◆ **Exercise**:
Write the entries out again exactly; any picture among them gets left out.

=== Dataset extract ===

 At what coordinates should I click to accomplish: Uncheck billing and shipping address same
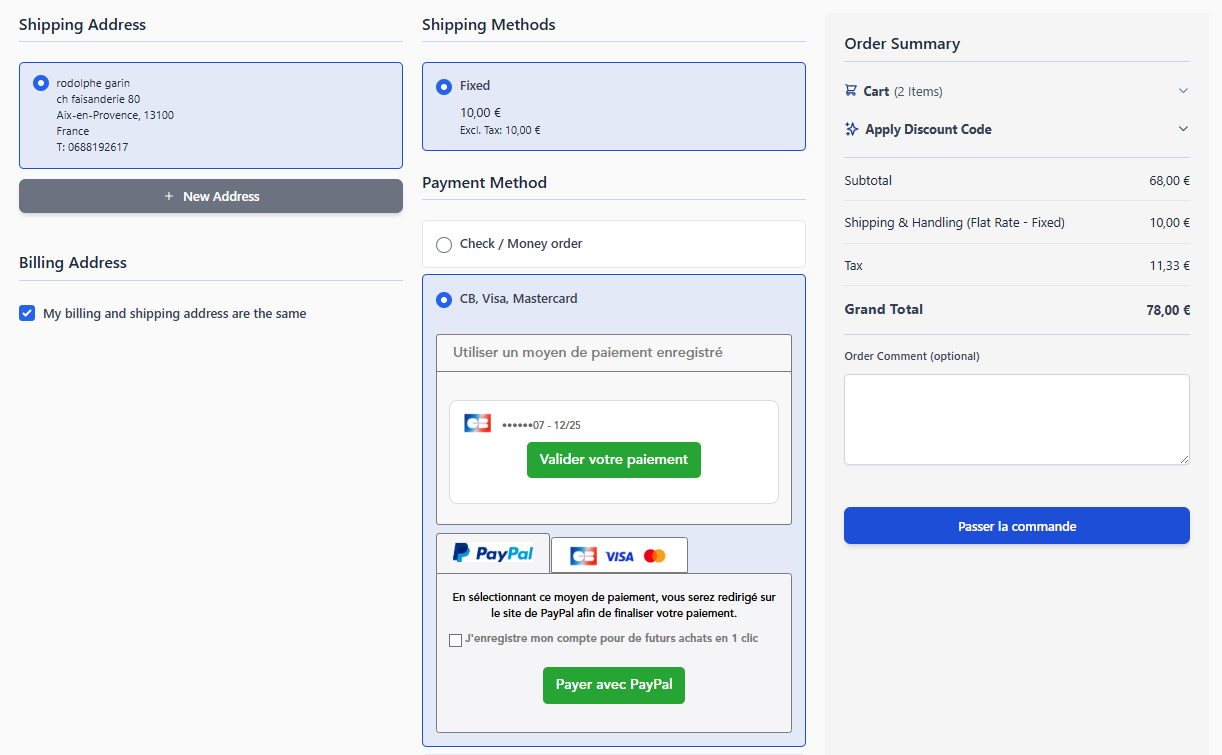(x=27, y=314)
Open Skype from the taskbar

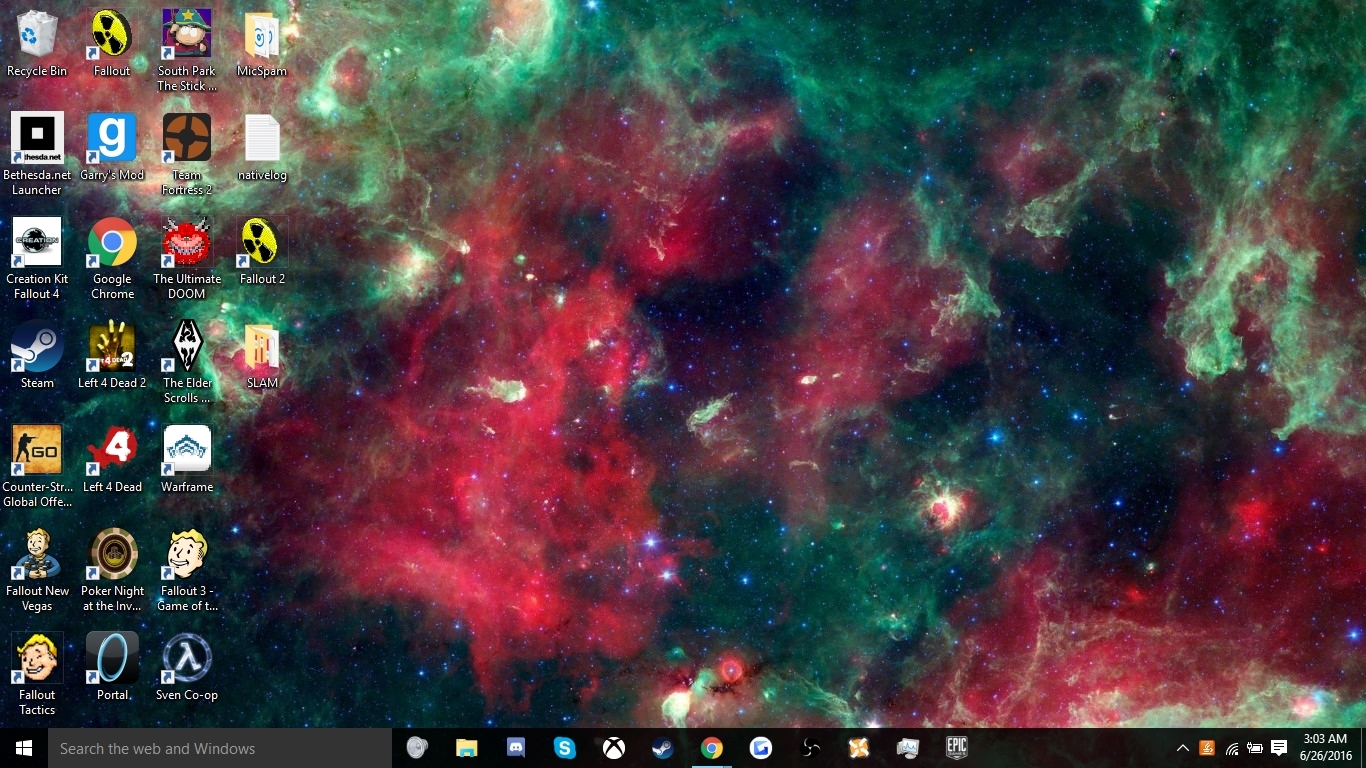(x=565, y=748)
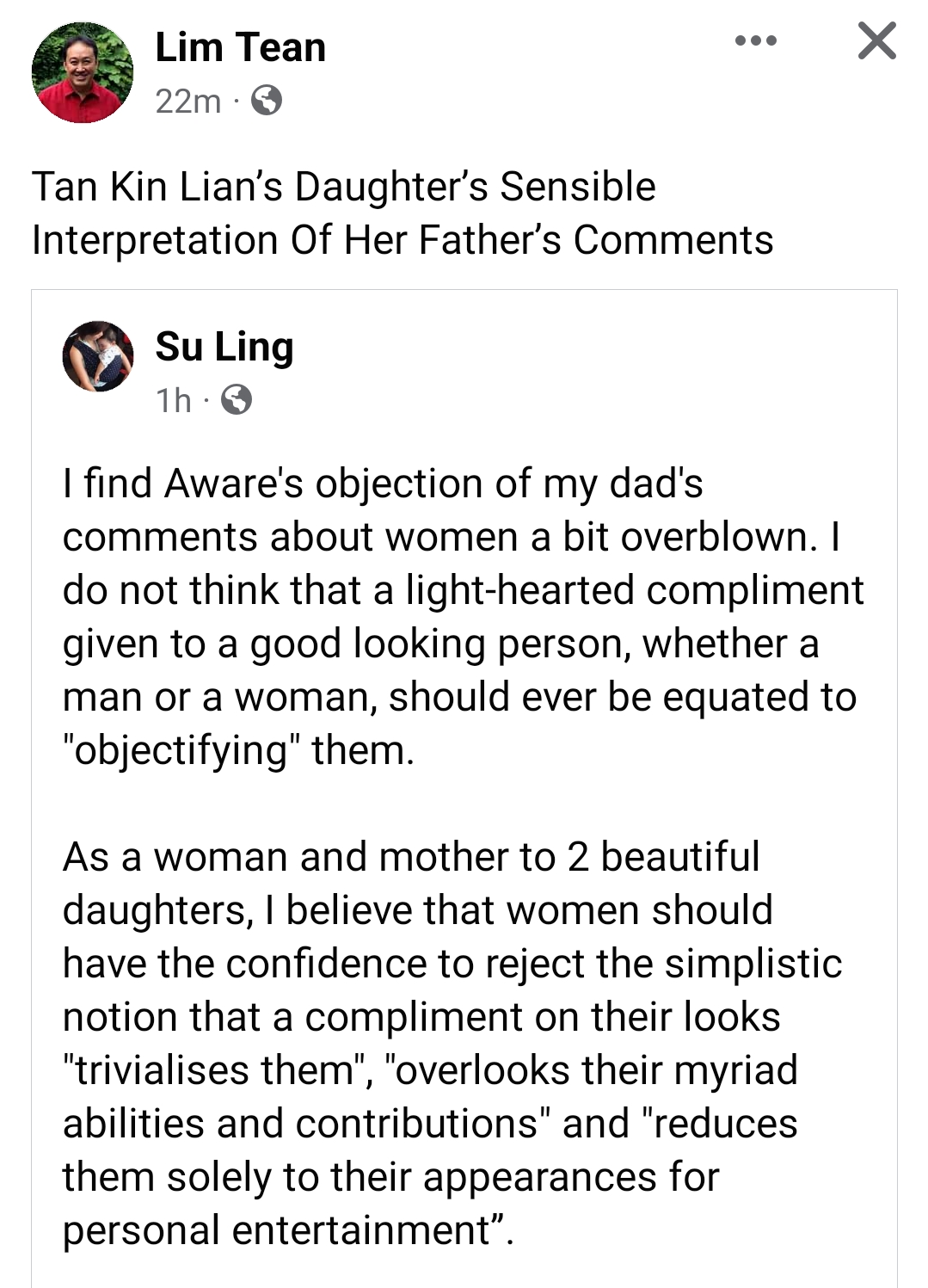
Task: Open Lim Tean's profile picture
Action: point(83,72)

===

◆ **Solution below**:
 At what coordinates should I click to accomplish: Uncheck billing and shipping address same
(x=27, y=314)
Open Skype from the taskbar

(x=565, y=748)
Task: Open Lim Tean's profile picture
Action: point(83,72)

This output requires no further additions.